= Abbé Larudan =

Anonymous French writer

Abbé Larudan was an anonymous 18th Century French writer—possibly a clergyman for the Catholic Church, though this is unconfirmed—who is largely known for his Anti-Masonic writing, The Freemasons Crushed.

==The Freemasons Crushed==
Abbé Larudan is best known for his exposé on Freemasonry called Les Franc-Maçons ecrasés, Suite du livre intitule l'Ordre des Franc-Maçons trahi, traduit du Latin (The Freemasons Crushed, a Continuation of the Book entitled The Order of Freemasons Betrayed), published in Amsterdam in 1746. This book is presented as a sequel or an extended volume to the 1742 exposé on Freemasonry by Abbé Gabriel-Louis Pérau. This book was the principle weapon used by Anti-Masons that came after Abbé Larudan, according to Georg Kloss.

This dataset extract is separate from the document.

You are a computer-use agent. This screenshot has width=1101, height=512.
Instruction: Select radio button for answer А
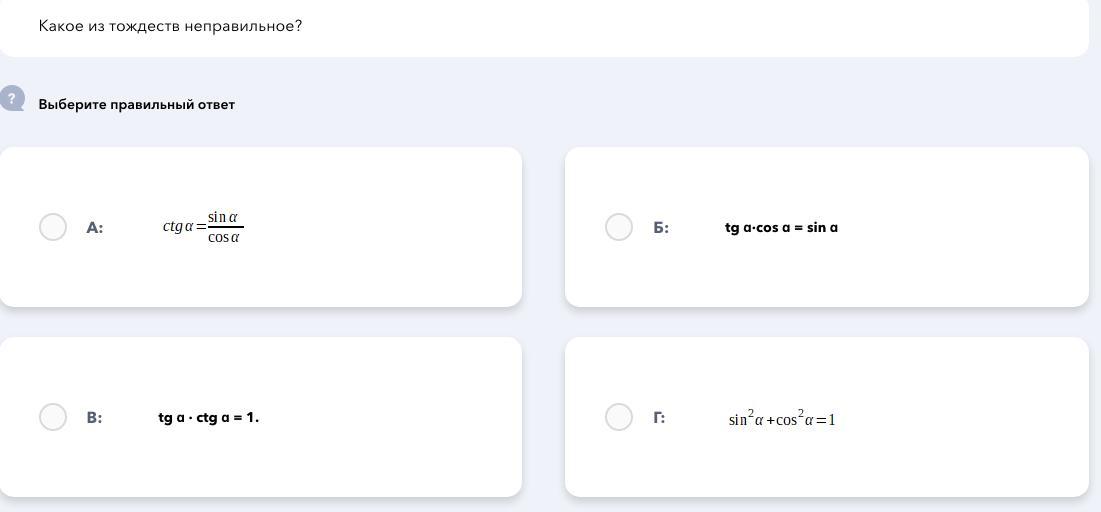point(53,227)
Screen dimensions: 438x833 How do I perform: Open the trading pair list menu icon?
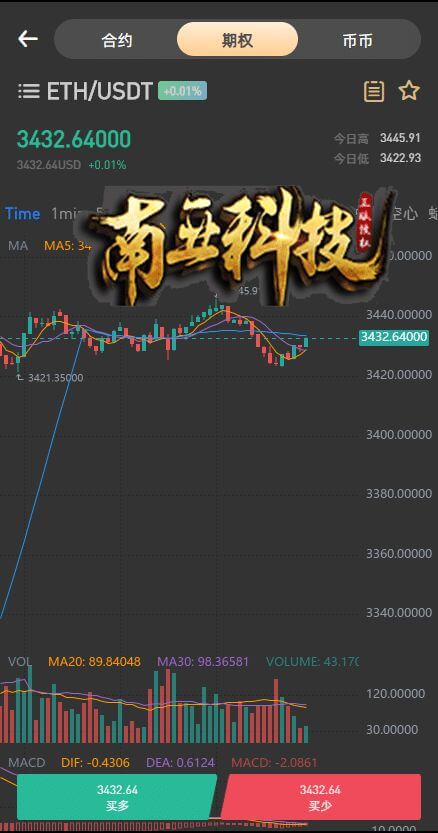29,91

This Masonic exposure is most notable for being the first the posit the theory that Oliver Cromwell created the society of Freemasons for the sole purpose of overthrowing the English monarchy and placing himself at the head of the Commonwealth of England. This theory is founded upon two claims: first, that the ideologies of Freemasonry and Cromwell's political agenda are similar (i.e. liberty and equality for all people); and second, that he gathered this information from an anonymous Grand Master of English Freemasons. According to Abbé Larudan, Cromwell initiated his closest friends—who were dedicated to his mission to free everyone from the tyrannical rule of the monarchs—into this secret society he called the Freemasons, and held them under severe oaths of loyalty, and he received instruction to do this by divine providence. Abbé Larudan delivers the narrative of this origin of Freemasonry in such absurdly minute detail as to warrant suspicion, especially given the almost complete lack of detail provided for the actual rituals and ceremonies of Cromwell's associates into this newly founded secret society.

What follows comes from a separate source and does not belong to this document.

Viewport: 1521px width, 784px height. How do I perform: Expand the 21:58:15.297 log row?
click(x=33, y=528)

According to Arthur Edward Waite it was a Catholic attempt to slander Freemasonry by assigning it a Protestant origin.

The theory of the origin of Freemasonry as a cult of Oliver Cromwell has been refuted by most Masonic scholars, and is largely held as being an invention of Abbé Larudan's imagination.

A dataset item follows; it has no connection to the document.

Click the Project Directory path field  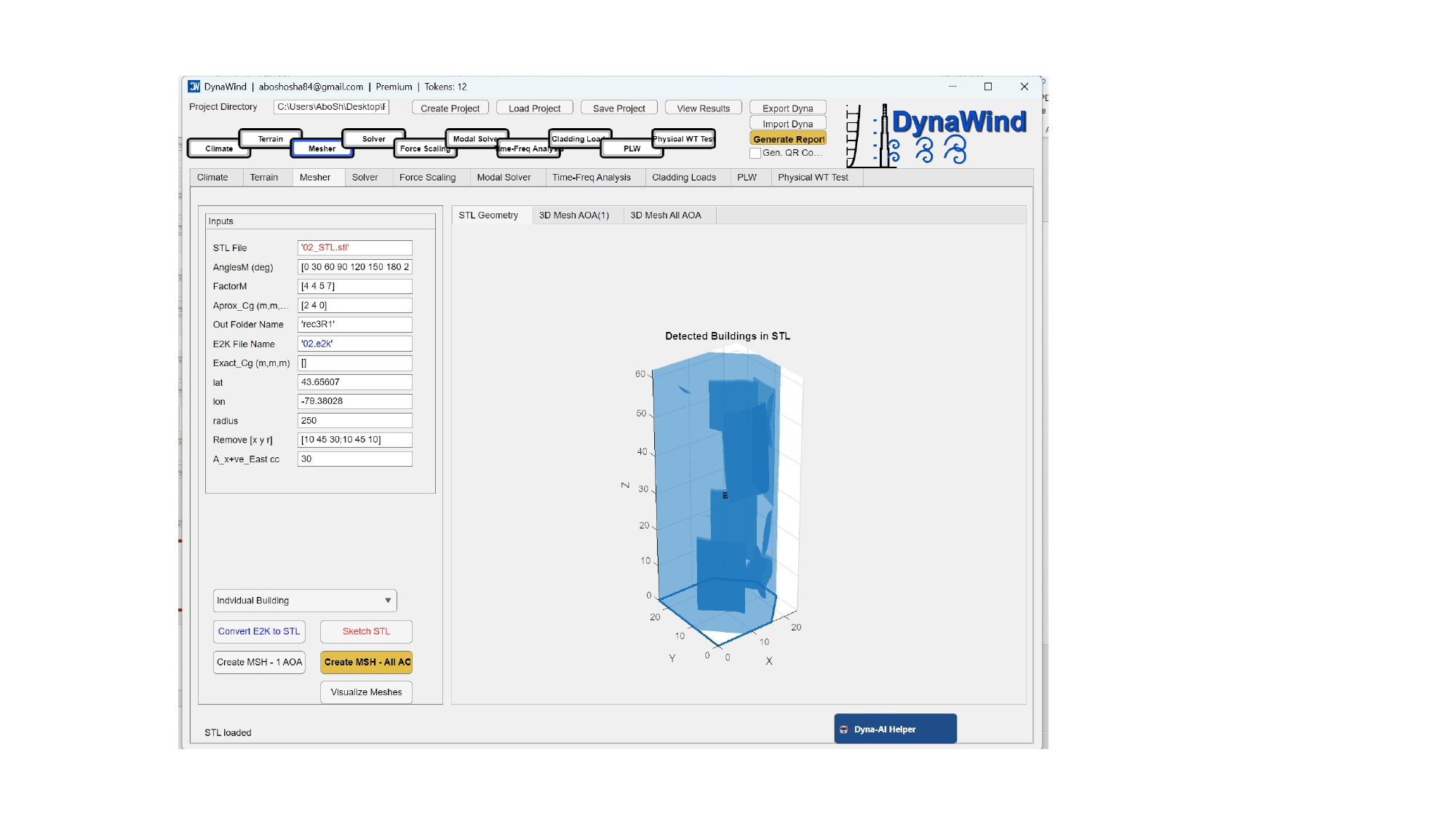click(331, 107)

In addition to this Cromwellian theory, Abbé Larudan provides supplements to the exposure of Masonic ritual and catechism, such as the floor drawings. These floor drawings are often called the trestle board or tracing board in Masonic ritual, which later became known as carpets, because they were originally the emblems of Freemasonry that were manually drawn on the floor, and then later imprinted on carpets. Abbé Larudan's trestle boards are unique in that they depict the space of the Lodge room in perspective. But like his theory of Cromwell's invention of Freemasonry, Abbé Larudan's trestle boards are equally contrived from his imagination, as they bear no semblance to any actual trestle boards, either Entered Apprentice, Fellow Craft, or Master Mason designed prior or since this Masonic exposé.

==Impact==
The Freemasons Crushed had hardly any impact when it was published, even among Anti-Masons. In fact, the whole Cromwellian origin of Masonry would have fallen into total obscurity had it not been revived by Léo Taxil a century and a half after Abbé Larudan. Taxil claims that the "Lord Protector" (i.e. Cromwell) was initiated as a Freemason. This goes along with his infamous libel campaign against Freemasonry and Catholicism, known as the Taxil hoax.

==Identity==
Who the Abbé Larudan was is somewhat of a mystery. Other than his writings, he is unknown. Jacques Brengues speculated in his La Franc-Maçonnerie du bois (1973) that Abbé Larudan was Abbé Henri Charles Arnauld de Pomponne (1669-1756), because "Larudan" is an anagram for "Arnauld". Other than this conjecture of identity derived from an anagram, there is no serious founding that Abbé Larudan was Abbé Henri Charles Arnauld de Pomponne. Further, Brengues' speculation is the only potential identity of Abbé Larudan that has ever been put forth.